Работаю актером | страница 39
Наверное, нет. Но считать и подсчитывать ты начинаешь позднее, а в начале пути ты безмерно богат, \ тебя все впереди. И я, начиная учиться в Москве, не думал и не гадал, а хотел только все узнать, все понять, все постичь, насколько хватало моих сил и разумения.
С первых же дней стало очевидно, что моя учеба в Омске мне будет мешать, и не потому, что там плохо учили. Нет! А потому, что я ничего еще толком не приобрел, но уже потерял простодушие и свежесть восприятия. А на первых порах от нас требовали только одного — веры в предлагаемые обстоятельства, где мы должны были действовать от своего «я». Этюды простые, жизненные, психологически нетрудные, и ты, Ульянов, Иванов, Петров, действуешь, живешь в этих обстоятельствах, ничего не плюсуя, ничего не выдумывая. Вот именно ты, а не кто-то другой! А я начал что-то играть, изображать. (Я ведь уже играл на сцене! У меня же опыт!) И этот тощий, половинчатый опыт держал меня как путы.
А Леонид Моисеевич и особенно Вера Константиновна были придирчивы и не давали нам спуску из-за наших наигрышей, наших плюсов. Каждый день, стараясь освободиться, расковаться, памятуя, что мышечная и внутренняя свобода — первая заповедь актера, я делал один этюд за другим, все более и более зажимаясь и потея.
А тут еще обнаружил у себя сибирский говорок, который мне необходимо было исправить. Сейчас кажется это далеким и неважным. А может быть, и нет. Конечно, по сравнению с проблемами, которые возникают, когда работаешь, скажем, над Антонием Шекспира или Митенькой Карамазовым, это кажется малым, не таким уж существенным. Но ведь все начинается с малого. И спортсмен, и актер начинают с малого. И, не овладев первым, пусть незаметным навыком, не прыгнет спортсмен и не сыграет актер. От накопления этих навыков рождается или не рождается впоследствии художник.
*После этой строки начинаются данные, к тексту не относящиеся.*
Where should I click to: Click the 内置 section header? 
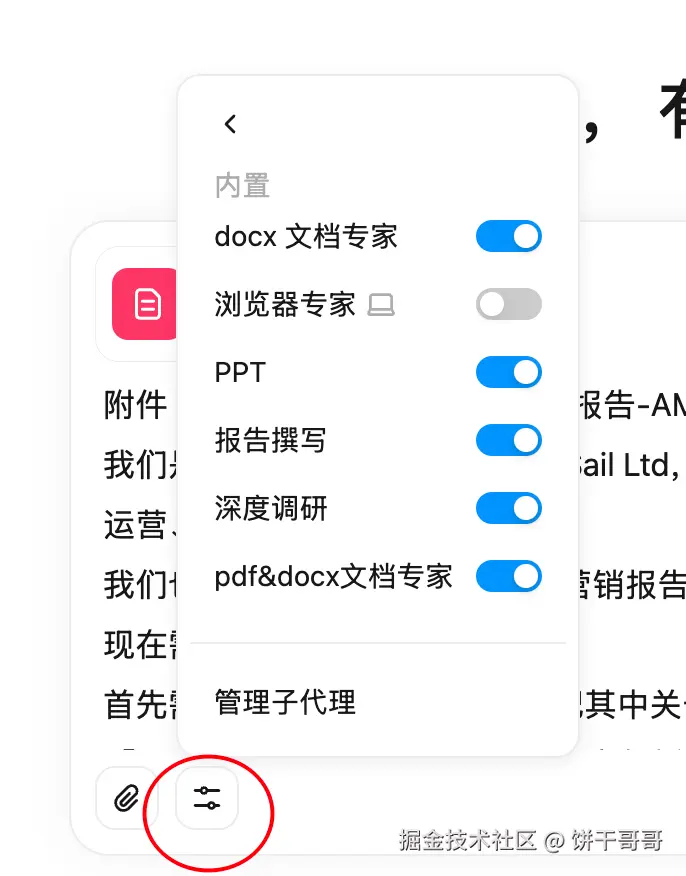242,185
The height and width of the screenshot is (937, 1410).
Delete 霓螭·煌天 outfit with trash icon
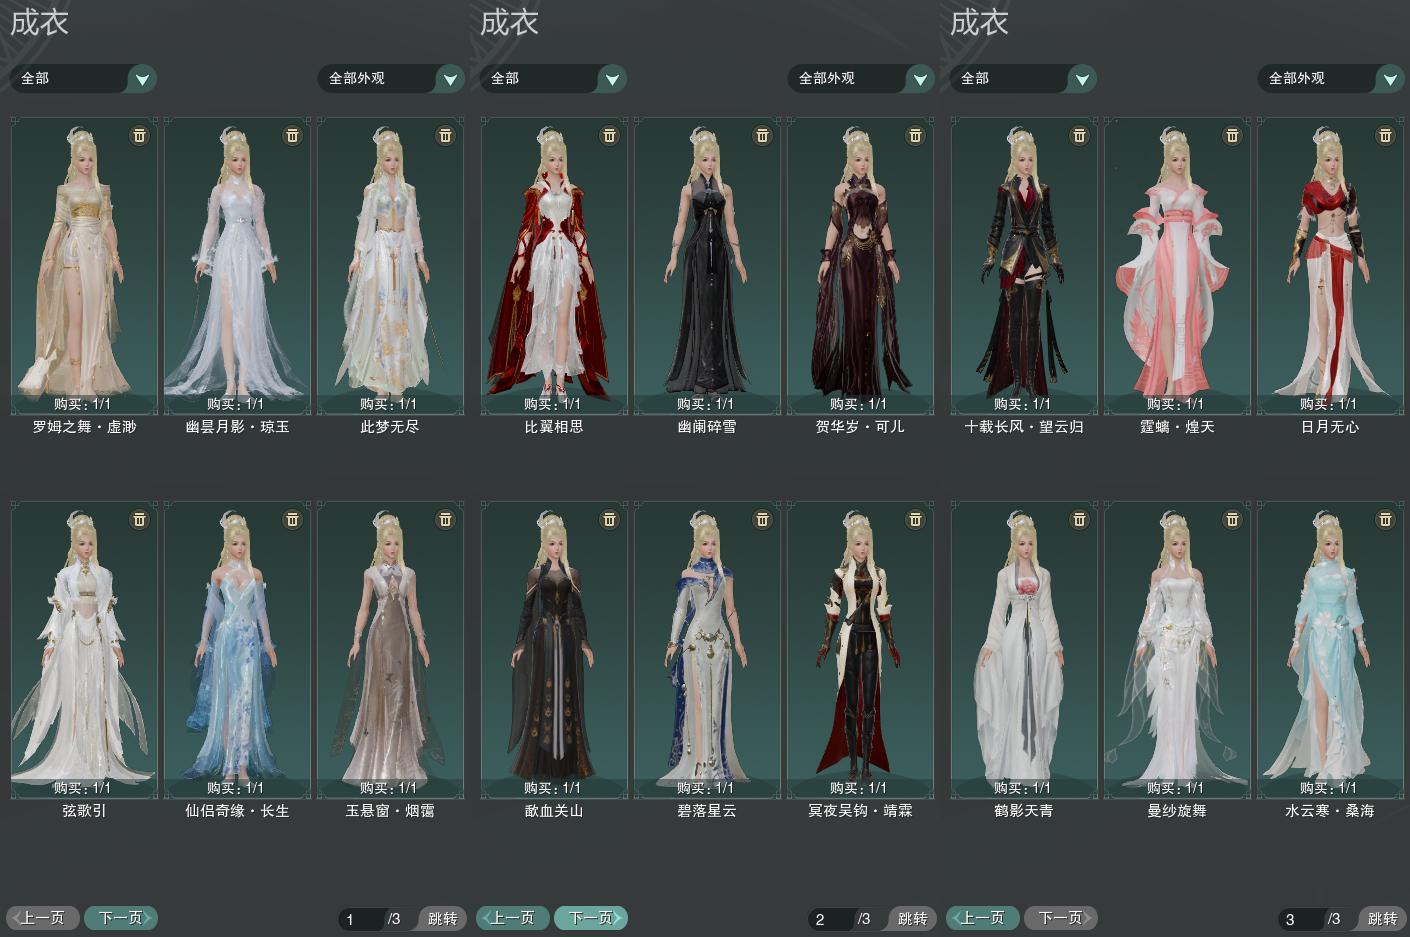(1233, 135)
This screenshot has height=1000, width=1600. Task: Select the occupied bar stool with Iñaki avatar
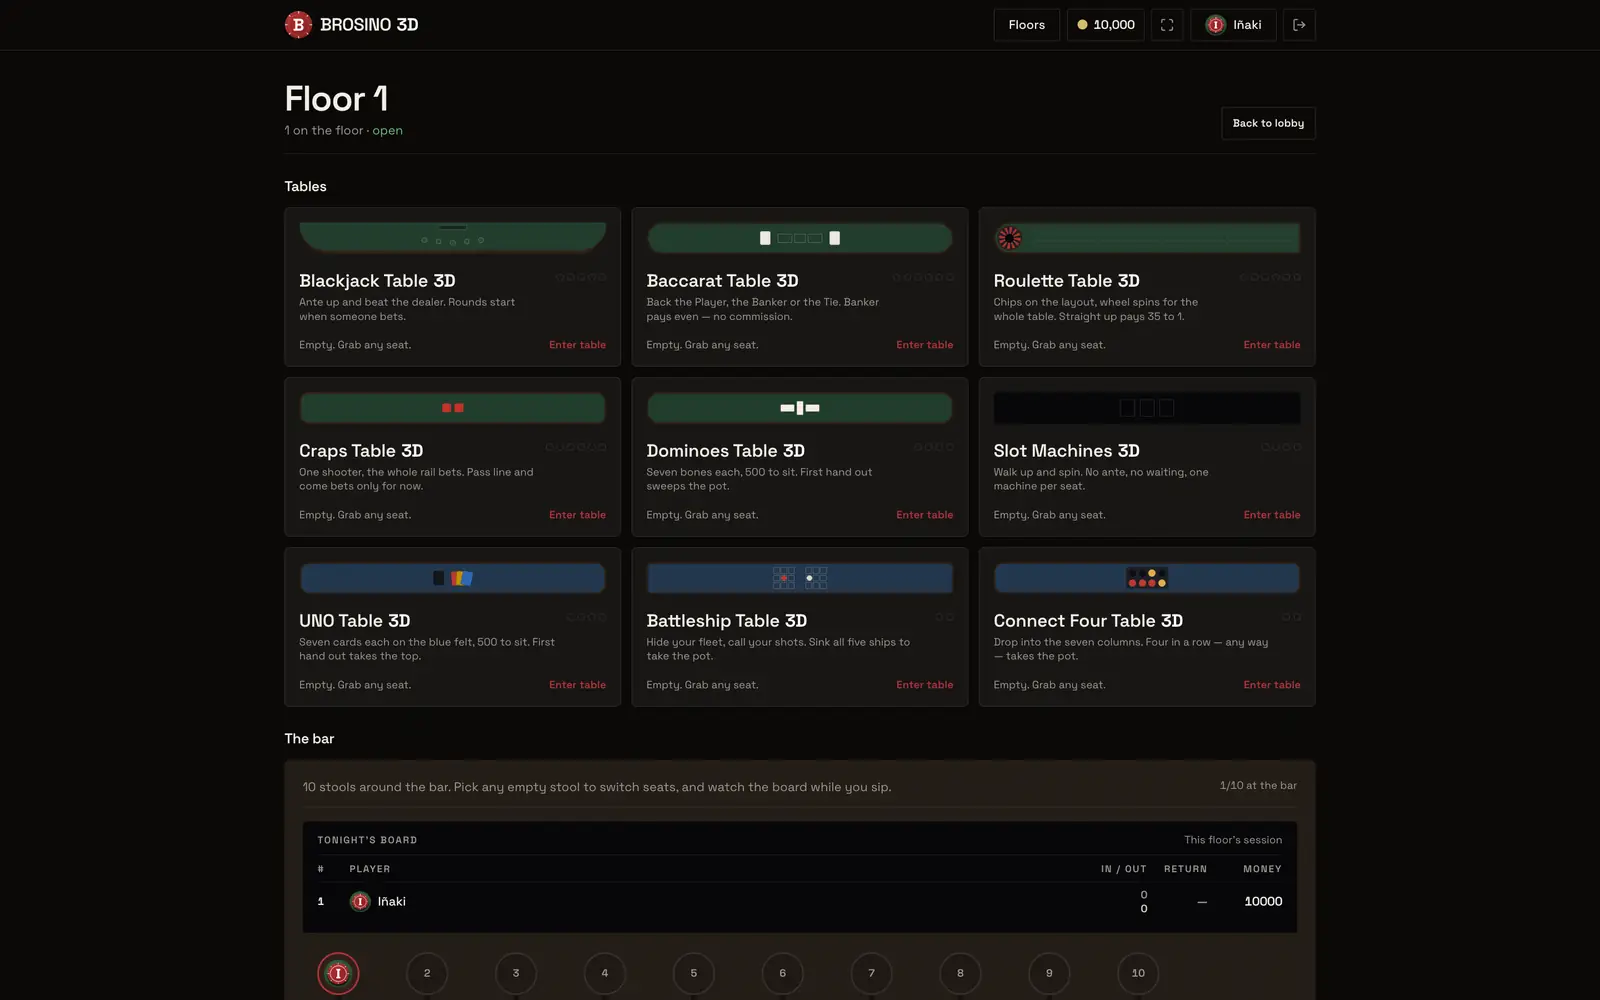pos(338,973)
К сожалению, все чаще стали появляться молодые актеры, которые искренне верят, что, как только они доберутся до большой роли, то развернутся во весь размах своего таланта и своих не известных никому, доселе скрытых сил. И либо начинают надрываться, либо с великим для себя удивлением не могут поднять эту тяжесть.
— Да чепуха же это, ей-ей! Вот сейчас! Еще раз!
А колени дрожат. А руки дрожат. И пот градом, но удивления и восхищения, на которые так рассчитывали эти непризнанные Мочаловы, они не видят. И часто опускаются у них руки, мрачно смотрят они на мир, разуверяются в своих силах. А может быть, зря? Может быть, при настойчивой работе и накоплении жизненных наблюдений, опыта жизненного, опыта актерского, с приобретением мастерства и с познанием секретов профессии и удастся поднять эту роль? Да, может быть, так высоко поднять, как еще никому не удавалось! Но нужно время. В век телевидения и кино, бывает, увидишь чудо. Но это случается чаще всего, так сказать, единовременно. Блеснет как метеор и исчезнет.